Would it help if I put down a larger deposit?

In a word no. But obviously the larger the deposit, the lesser the repayments. If your income figure is verified and you meet the lender’s criteria, then you will qualify for the same mortgage products and the same loan to value (LTV) ratio. However, if your application falls outside the remit of the standard assessment criteria, then the mortgage lender may well ask for a larger deposit to be put down thus reducing the risk to the lender of the borrower missing payments.


Sole Trader and Partnership Mortgage advice

You might start out on your mortgage journey thinking you can obtain a mortgage yourself. After all, you are self-employed. However, there are many benefits to using London Money. We have many years’ experience in arranging challenging mortgages, we know the lenders inside out and who is more likely to accept your application. We know the pitfalls, the benefits and best of all, we can undertake all the leg work for you, handling the whole process, from top to toe, which includes all the liaison that comes with it! Leaving you free to get on with what you do best – running your own business.


What rate of interest would I pay as a sole trader?

The rates for a sole trader are exactly the same as for those taking out a standard mortgage who is employed. Lenders don’t discriminate against your employment status. Their view is that you receive a mortgage which is in tandem with your eligibility and it is an affordable one.

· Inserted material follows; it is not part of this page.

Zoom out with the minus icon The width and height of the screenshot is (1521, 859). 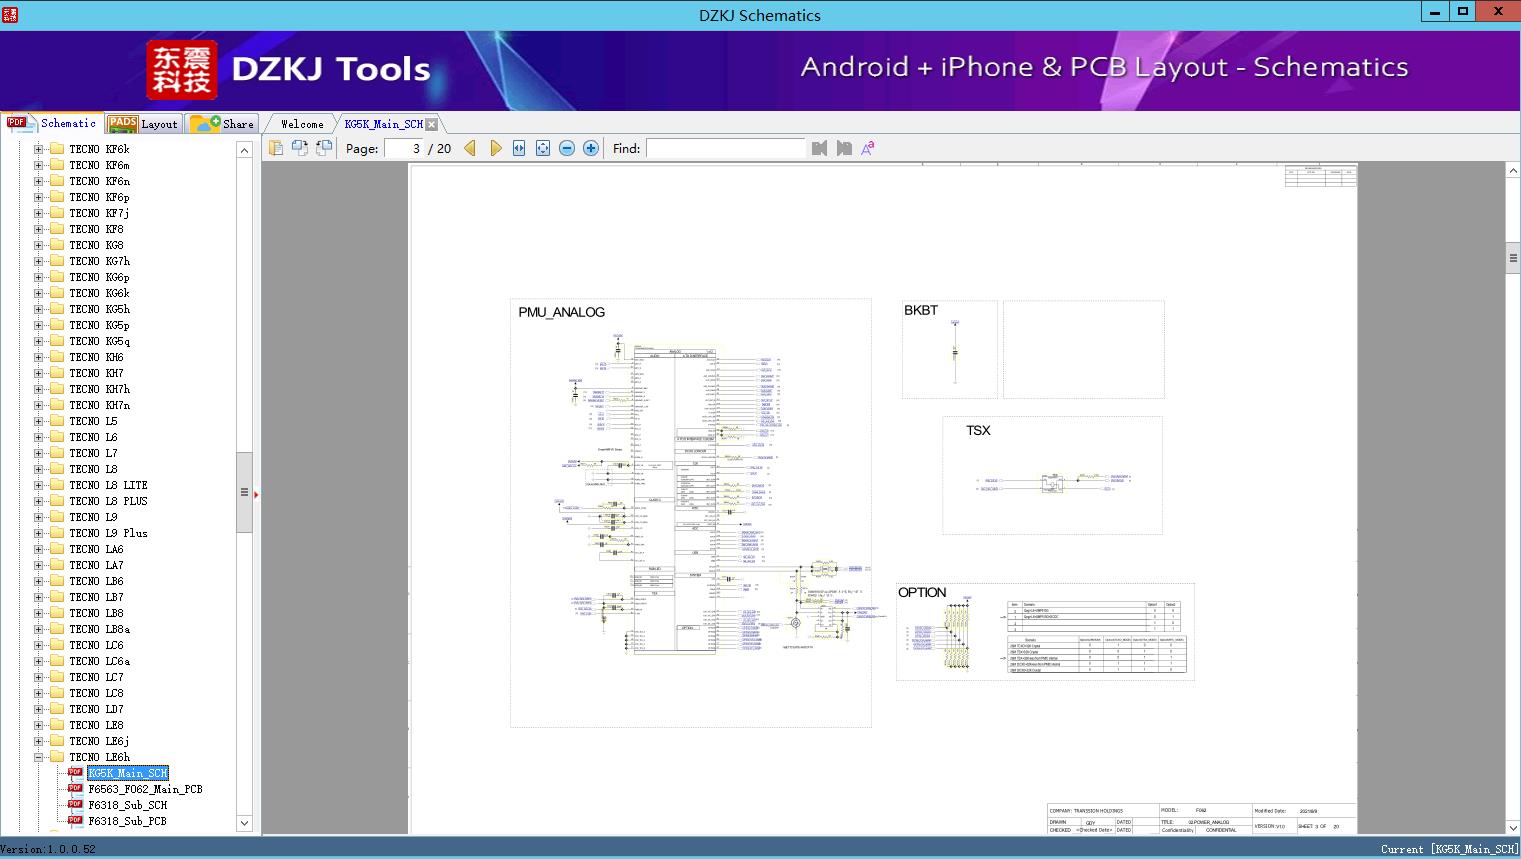point(567,148)
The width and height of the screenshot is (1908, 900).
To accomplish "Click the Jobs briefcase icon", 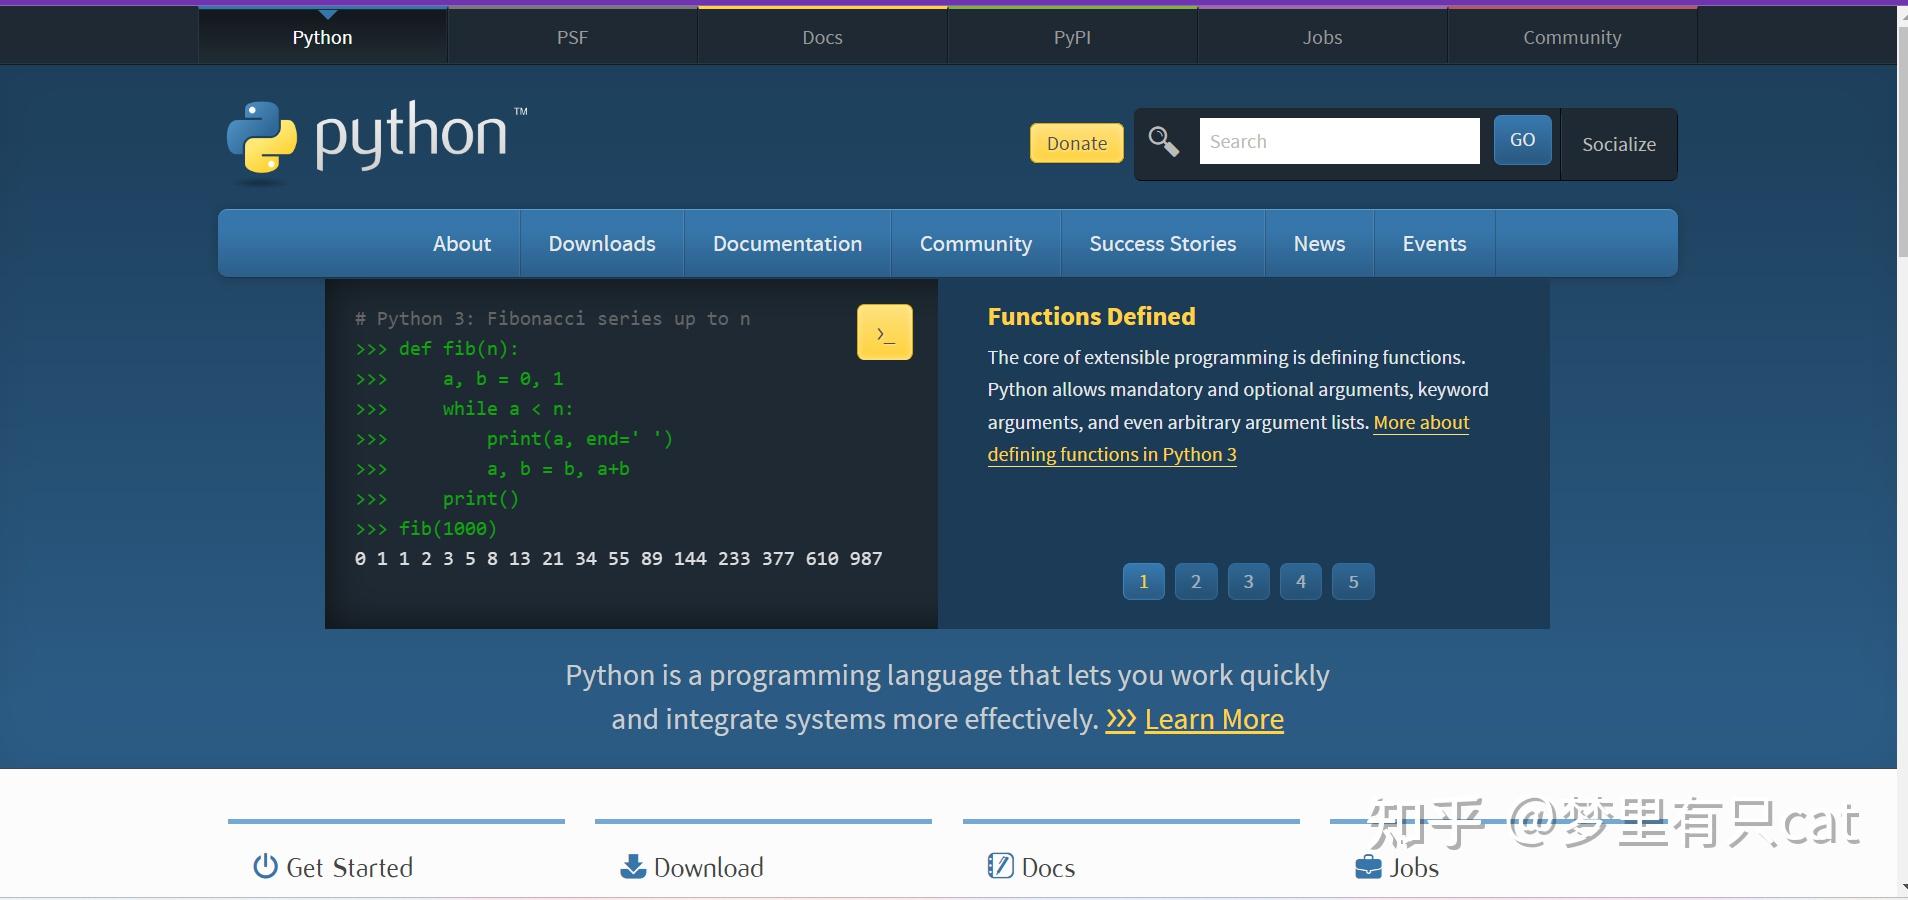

What would be the best mortgage lender for a sole trader?

You can safely assume that if a mortgage lender is offering mortgages, then there will be an option available for a sole trader. We work with many lenders including the standard high street ones, along with the more niche product specialist ones. This would be a process undertaken by London Money to ascertain the best product for you and your circumstances.


What would be the best mortgage lender for a partnership?

Exactly as above for sole traders. We would assess your current situation and present to you the best mortgage products available on the market.


Would a history of bad credit affect my sole trader mortgage?

Potentially. But as with all lending, it is possible to source mortgage products which are tailored to your financial history. We would search the market, combine our knowledge with your circumstances and present your case to a mortgage lender who specialises in bad credit.